Instructions to follow>
Copy the material below exactly, but only from the line with "Viewport: 621px width, 388px" onward, the final line included.

Information provided>

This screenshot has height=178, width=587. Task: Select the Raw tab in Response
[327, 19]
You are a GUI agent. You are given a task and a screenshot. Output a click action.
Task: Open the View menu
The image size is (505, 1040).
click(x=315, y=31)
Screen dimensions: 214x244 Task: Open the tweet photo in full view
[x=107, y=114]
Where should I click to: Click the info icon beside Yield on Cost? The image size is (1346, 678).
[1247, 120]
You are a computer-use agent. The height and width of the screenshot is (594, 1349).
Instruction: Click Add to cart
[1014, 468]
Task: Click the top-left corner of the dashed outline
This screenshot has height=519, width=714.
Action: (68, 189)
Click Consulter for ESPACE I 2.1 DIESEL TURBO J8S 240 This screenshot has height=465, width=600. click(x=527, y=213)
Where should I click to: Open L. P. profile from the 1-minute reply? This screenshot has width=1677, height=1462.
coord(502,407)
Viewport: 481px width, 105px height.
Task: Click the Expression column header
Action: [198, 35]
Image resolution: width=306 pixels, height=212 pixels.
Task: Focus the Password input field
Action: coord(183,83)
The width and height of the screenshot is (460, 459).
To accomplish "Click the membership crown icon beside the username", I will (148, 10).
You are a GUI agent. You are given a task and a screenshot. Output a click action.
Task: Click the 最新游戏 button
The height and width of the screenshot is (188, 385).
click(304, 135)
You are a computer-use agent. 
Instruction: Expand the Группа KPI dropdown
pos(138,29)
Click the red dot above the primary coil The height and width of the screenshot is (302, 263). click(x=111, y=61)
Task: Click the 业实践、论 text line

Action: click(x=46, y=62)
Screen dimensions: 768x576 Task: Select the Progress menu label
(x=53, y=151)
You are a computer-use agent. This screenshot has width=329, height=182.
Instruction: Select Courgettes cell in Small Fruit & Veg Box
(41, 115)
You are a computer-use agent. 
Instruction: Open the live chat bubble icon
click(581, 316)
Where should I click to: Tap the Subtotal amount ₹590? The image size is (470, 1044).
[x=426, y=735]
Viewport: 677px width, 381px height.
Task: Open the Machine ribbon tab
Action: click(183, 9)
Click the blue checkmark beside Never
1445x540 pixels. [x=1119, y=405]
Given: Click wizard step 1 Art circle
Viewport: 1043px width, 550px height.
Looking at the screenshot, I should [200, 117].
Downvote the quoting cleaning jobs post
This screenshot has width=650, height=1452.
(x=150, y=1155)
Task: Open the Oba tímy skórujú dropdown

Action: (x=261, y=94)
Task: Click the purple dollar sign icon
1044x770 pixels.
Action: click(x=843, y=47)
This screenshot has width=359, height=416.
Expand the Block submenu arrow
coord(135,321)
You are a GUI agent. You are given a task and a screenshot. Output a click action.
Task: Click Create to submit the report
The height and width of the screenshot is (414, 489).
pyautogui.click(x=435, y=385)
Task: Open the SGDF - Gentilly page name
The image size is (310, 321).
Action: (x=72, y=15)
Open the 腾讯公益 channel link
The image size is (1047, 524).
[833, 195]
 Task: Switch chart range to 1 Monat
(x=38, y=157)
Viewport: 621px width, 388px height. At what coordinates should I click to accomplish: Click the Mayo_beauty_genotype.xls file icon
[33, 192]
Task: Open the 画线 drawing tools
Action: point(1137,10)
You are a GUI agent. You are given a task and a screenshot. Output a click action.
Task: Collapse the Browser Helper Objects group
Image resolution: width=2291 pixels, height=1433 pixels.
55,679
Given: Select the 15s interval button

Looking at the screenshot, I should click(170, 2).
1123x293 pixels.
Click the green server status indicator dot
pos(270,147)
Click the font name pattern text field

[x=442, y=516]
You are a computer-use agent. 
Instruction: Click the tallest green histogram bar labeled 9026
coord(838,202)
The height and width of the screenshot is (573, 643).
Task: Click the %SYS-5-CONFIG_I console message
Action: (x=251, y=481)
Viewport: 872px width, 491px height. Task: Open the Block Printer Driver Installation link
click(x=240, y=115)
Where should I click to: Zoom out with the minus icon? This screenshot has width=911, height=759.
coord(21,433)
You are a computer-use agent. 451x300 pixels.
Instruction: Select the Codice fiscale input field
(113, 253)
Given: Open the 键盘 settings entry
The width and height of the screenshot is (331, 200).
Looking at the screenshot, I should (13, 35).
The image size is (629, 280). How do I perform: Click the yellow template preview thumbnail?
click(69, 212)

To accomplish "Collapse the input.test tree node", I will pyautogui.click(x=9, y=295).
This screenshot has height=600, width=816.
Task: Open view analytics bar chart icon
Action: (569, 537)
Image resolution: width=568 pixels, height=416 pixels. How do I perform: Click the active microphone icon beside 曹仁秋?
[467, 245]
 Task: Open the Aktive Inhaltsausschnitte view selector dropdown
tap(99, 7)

Exercise result>
Viewport: 621px width, 388px height. At what coordinates should I click to accomplish: Click the Mayo_beauty_genotype.xls file icon
[33, 192]
Task: Open the 画线 drawing tools
Action: point(1137,10)
You are a GUI agent. You are given a task and a screenshot. Output a click action.
Task: Collapse the Browser Helper Objects group
Image resolution: width=2291 pixels, height=1433 pixels.
55,679
Given: Select the 15s interval button

Looking at the screenshot, I should click(170, 2).
1123x293 pixels.
Click the green server status indicator dot
pos(270,147)
Click the font name pattern text field

[x=442, y=516]
You are a computer-use agent. 
Instruction: Click the tallest green histogram bar labeled 9026
coord(838,202)
The height and width of the screenshot is (573, 643).
Task: Click the %SYS-5-CONFIG_I console message
Action: (x=251, y=481)
Viewport: 872px width, 491px height. Task: Open the Block Printer Driver Installation link
click(x=240, y=115)
Where should I click to: Zoom out with the minus icon? This screenshot has width=911, height=759.
coord(21,433)
You are a computer-use agent. 451x300 pixels.
Instruction: Select the Codice fiscale input field
(113, 253)
Given: Open the 键盘 settings entry
The width and height of the screenshot is (331, 200).
Looking at the screenshot, I should (13, 35).
The image size is (629, 280). How do I perform: Click the yellow template preview thumbnail?
click(69, 212)

To accomplish "Collapse the input.test tree node", I will pyautogui.click(x=9, y=295).
This screenshot has height=600, width=816.
Task: Open view analytics bar chart icon
Action: (569, 537)
Image resolution: width=568 pixels, height=416 pixels. How do I perform: Click the active microphone icon beside 曹仁秋?
[467, 245]
 Task: Open the Aktive Inhaltsausschnitte view selector dropdown
tap(99, 7)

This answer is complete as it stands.